ZUM TAGE

Kult statt Hochglanz: Ganz großes Löwen-Kino

von Redaktion

Premiere der ARD-Doku über 1860

Dienstagabend wird im altehrwürdigen Cincinnati-Kino der blaue Teppich ausgerollt. Zumindest hofft Filmemacher Christoph Nahr, dass sich ein blauer Stofflaufsteg auftreiben lässt, denn Rot ist bekanntlich tabu im Zusammenhang mit 1860. Ansonsten ist die Bühne bereitet für eine rauschende Premiere: Aktuelle und ehemalige Profis vor Ort, die Macher der fünfteiligen Löwen-Doku, sogar der Programmdirektor der ARD hat sich angesagt. Wann gab es das schon mal, dass ein Fußball-Drittligist 150 Minuten in 2K-Auflösung und Dolby Surround 7.1 gewidmet bekommt – und jeder Fußballfan auf der Welt den 1860-Streifen über die Mediathek streamen kann (ab 25. Oktober)? Nur die Sache mit dem roten Teppich, findet Nahr – auf diese Schlagzeilen würde man gerne verzichten.

Wundern würde so ein Fauxpas niemand, der mit dem TSV 1860 zu tun hat. Kein anderer Verein zieht die Pannen so an wie Torhüter-Idol Radi früher die Bälle der Bundesligarivalen. Es spricht für die Löwen, dass sie trotz ihrer Unvollkommenheit so viele Menschen bewegen, dass nicht etwa der FC Bayern, sondern der blaue Nachbarverein den Auftakt der ARD-Dokureihe über Traditionsvereine bildet. Skandale, Pleiten und Zwangsabstiege pflasterten den Weg der erfolgreichen 60er-Jahre-Löwen in die trübe Drittliga-Neuzeit. Auf der anderen Seite kann man sich leicht vorstellen, was möglich wäre, wenn in diesem Verein mal alle an einem Strang ziehen würden. Sechzig steht nämlich nicht nur für Chaos und Krisen, sondern auch für Leidenschaft, Folklore und ewige Fantreue. Werte, die man nicht für Geld kaufen kann. Wenn jetzt noch Erfolg da wäre, würde 1860 auch bei den Sportsendern im Hauptprogramm laufen.

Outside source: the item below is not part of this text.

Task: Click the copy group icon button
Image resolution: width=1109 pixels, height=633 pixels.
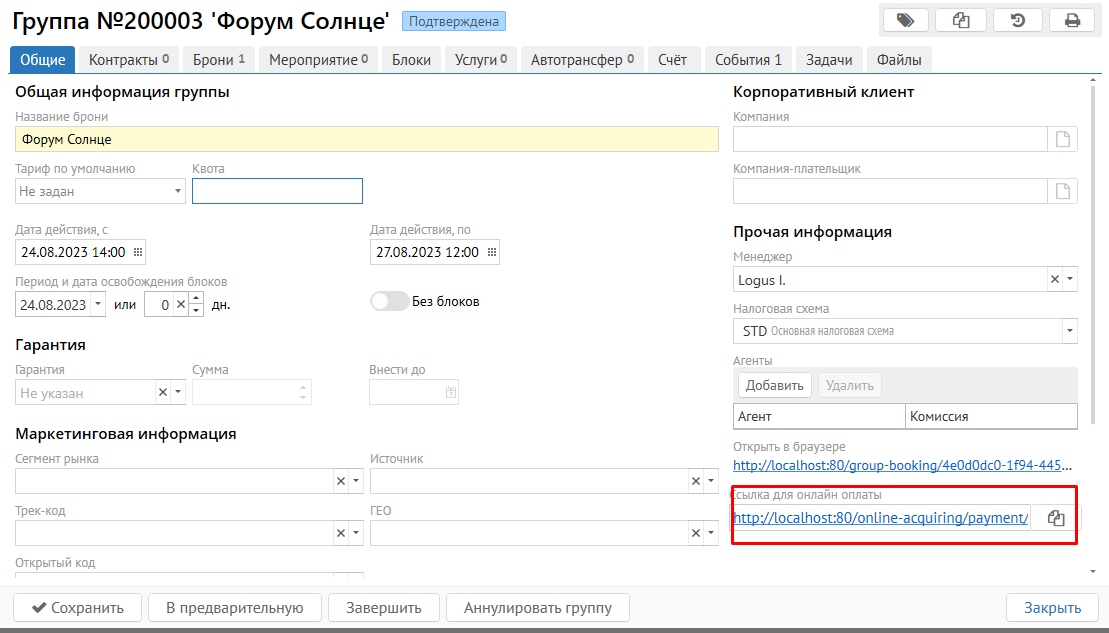Action: 961,20
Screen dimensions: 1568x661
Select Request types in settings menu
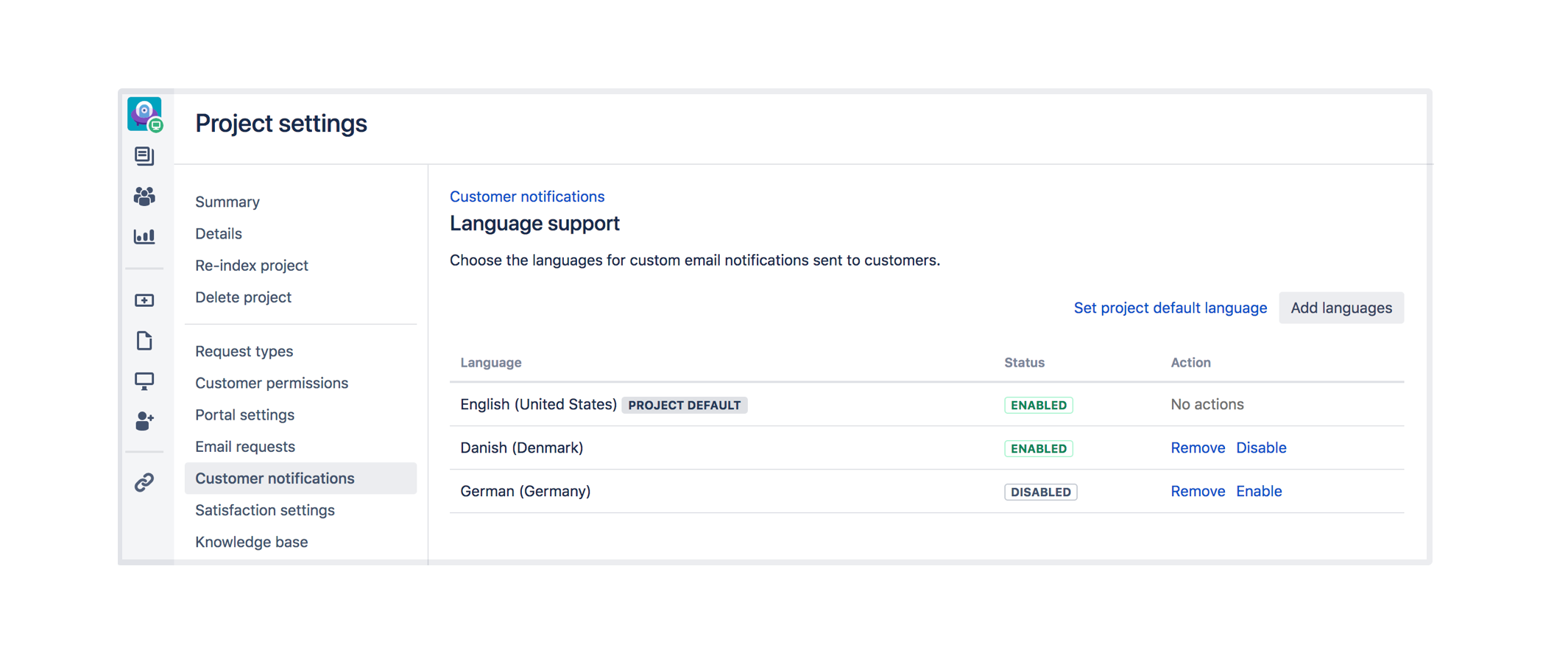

Und trotzdem: Der Giesinger Kultverein elektrisiert auch deswegen so viele Menschen, weil er halt kein Hochglanzprodukt ist, sondern das normale Leben abbildet. Streit, Nöte und Finanzsorgen gehören schließlich in vielen Haushalten zum Alltag. Gäbe es die Löwen nicht, müsste man sie erfinden. Ach ja, und Kompliment an Christoph Nahr & seine drei BR-Kollegen: Das gute alte Cincinnati-Kino passt auch viel besser zu diesem Verein als all die gesichtslosen Multiplex-Häuser.